Your task is to retype each line of the data below exactly.

___

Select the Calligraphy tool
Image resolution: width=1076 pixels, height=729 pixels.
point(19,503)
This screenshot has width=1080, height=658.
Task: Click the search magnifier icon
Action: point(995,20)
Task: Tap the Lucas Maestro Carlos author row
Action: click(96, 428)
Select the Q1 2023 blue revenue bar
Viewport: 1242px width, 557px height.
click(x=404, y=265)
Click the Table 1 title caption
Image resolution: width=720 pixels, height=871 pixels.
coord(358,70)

___

## Exercise response
Select the Calligraphy tool
Image resolution: width=1076 pixels, height=729 pixels.
point(19,503)
This screenshot has width=1080, height=658.
Task: Click the search magnifier icon
Action: point(995,20)
Task: Tap the Lucas Maestro Carlos author row
Action: click(96, 428)
Select the Q1 2023 blue revenue bar
Viewport: 1242px width, 557px height.
click(x=404, y=265)
Click the Table 1 title caption
Image resolution: width=720 pixels, height=871 pixels.
coord(358,70)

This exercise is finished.